Cancer and the way she survived it was not what made her a legend. She was a legend way before she came face to face with Cancer.

She was an icon for how to make something out of nothing.

Ellie had 2 years of community college under her belt, a job as a hostess and 2 small daughters, when she found the courage to leave her marriage and begin her search for authentic happiness. She had a pocket full of food stamps, a beautiful smile and a yearning to make it work.

She coined the phrase: Failure is not an option.

She reunited with an old HS flame, had a heart filled with love, and became even more inspired to make this work. Whatever this was. She moved into an inside sales job that involved hundreds of phone calls a day selling hospital supplies. I don’t remember her ever complaining. I recall her coming home around 6pm and being too tired to talk much and being annoyed at the question: What’s for dinner, before both feet even entered the house, but nothing more than that.

As a matter of fact, I don’t recall hearing a word about her job at all, but know she must have done really well, because she then moved up and out to an outside sales job. That would have been a perfect fit if she didn’t have to sell since she was hard wired to organize. She sold organizational systems to pharmaceutical companies and chose commission only, so that she could decide her fate. Her biggest complaint was that she hated cold calling.
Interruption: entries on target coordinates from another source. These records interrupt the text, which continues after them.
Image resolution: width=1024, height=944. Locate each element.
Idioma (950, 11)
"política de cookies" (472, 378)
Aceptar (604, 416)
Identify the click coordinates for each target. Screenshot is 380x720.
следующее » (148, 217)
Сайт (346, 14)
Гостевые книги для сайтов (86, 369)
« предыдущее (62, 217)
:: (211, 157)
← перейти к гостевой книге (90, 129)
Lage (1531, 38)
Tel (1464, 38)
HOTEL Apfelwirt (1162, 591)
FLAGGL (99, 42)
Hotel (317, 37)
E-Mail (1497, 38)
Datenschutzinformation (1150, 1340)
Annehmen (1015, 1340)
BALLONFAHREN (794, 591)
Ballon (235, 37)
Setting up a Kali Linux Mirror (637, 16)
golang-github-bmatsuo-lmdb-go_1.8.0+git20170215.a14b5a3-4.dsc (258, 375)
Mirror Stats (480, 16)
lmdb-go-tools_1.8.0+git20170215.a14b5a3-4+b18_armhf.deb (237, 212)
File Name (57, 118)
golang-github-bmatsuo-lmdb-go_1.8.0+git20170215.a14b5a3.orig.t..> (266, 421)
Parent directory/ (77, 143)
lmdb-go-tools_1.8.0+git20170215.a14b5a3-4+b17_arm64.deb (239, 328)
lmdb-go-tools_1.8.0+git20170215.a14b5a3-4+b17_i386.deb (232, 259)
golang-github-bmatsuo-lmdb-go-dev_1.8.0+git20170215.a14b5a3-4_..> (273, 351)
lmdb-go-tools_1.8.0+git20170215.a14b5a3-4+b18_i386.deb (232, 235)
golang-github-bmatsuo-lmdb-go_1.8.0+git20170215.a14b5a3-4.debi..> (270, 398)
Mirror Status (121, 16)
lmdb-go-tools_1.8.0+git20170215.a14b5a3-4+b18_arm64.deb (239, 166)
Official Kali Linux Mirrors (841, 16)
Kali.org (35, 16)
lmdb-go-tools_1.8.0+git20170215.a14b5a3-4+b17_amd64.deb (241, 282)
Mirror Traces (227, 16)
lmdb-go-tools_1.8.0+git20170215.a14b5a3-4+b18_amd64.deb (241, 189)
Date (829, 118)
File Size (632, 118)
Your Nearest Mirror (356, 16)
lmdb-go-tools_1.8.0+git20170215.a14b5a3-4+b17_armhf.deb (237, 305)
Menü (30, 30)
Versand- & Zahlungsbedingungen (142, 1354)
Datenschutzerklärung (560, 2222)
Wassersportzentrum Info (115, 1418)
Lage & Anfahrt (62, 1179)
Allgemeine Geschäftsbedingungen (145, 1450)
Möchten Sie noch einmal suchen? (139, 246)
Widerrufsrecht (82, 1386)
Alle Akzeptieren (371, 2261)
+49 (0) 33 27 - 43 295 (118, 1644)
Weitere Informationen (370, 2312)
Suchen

Now one might assume that if you hate cold calling, and the entire job was based on that, then in fact this might be a tough place to find success. Unless you’re Legendary Ellie. She was committed to her success and wasn’t about to stop until she found it. In fact, she became the number one international sales rep…the world champ, in fact!

Ellie was an icon for the words: Never give up.

We didn’t need those stats to know she was a champ, an icon, legend or any of that though. We just knew. Even when cancer found her 2 years into enjoying retirement, she continued to live as heartfelt as she had before. Maybe even more so as she spent her days inhaling the gift of life and all it had to offer. Even her last 18 days of life in the hospital were with great intention as each morning she would call every human she could think of, to let them know that she was at the end…sharing just the way that they had touched her life and thanking them for who they were.

She felt blessed to have life and her people on any given day. We were blessed to have her in ours.

Ellie didn’t become a legend because of how she fought cancer, but by the way she lived: She gave 110%, believed she could, dug deep when she couldn’t and lived knowing that even when life was hard, seemed way out of reach, and no one had ever done it before… any at-bat was the possibility for a home run. No matter how it seemed.